(Records supplied Opens)
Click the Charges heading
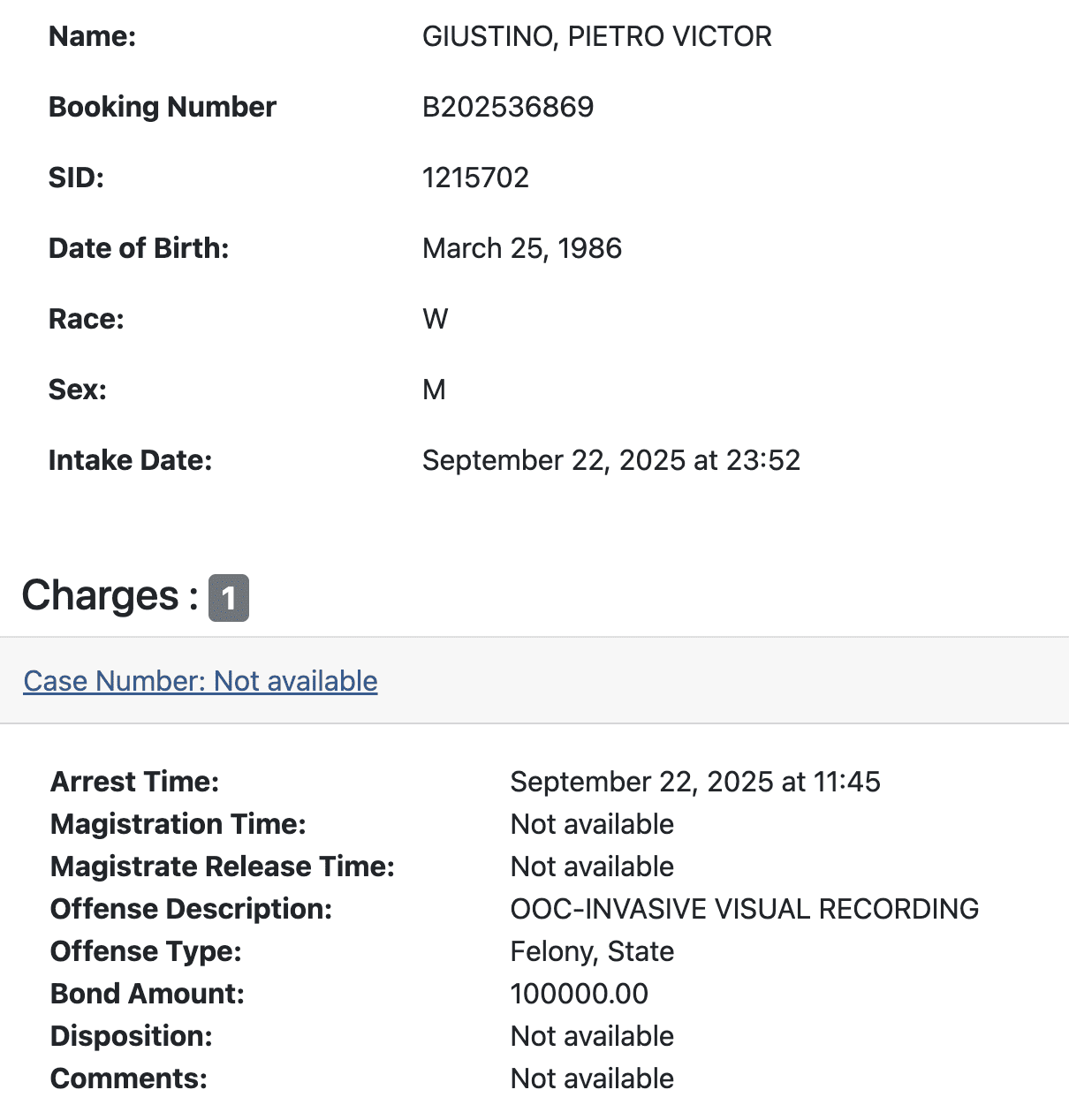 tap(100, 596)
(Records supplied Closes)
(Records supplied Opens)
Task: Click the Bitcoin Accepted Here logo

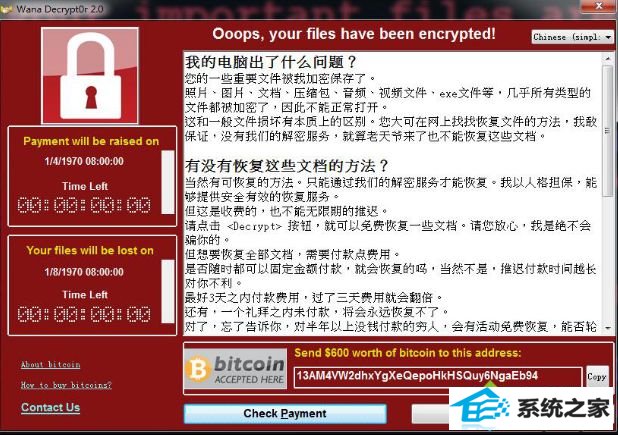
(Records supplied Closes)
(Records supplied Opens)
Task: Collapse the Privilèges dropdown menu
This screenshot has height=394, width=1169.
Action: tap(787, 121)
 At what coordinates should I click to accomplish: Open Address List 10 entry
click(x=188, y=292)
(Records supplied Closes)
From the entries, copy every line in which the string "Task" can be found.

[Written response]
Task: Click the Bitcoin Accepted Here logo
Task: Collapse the Privilèges dropdown menu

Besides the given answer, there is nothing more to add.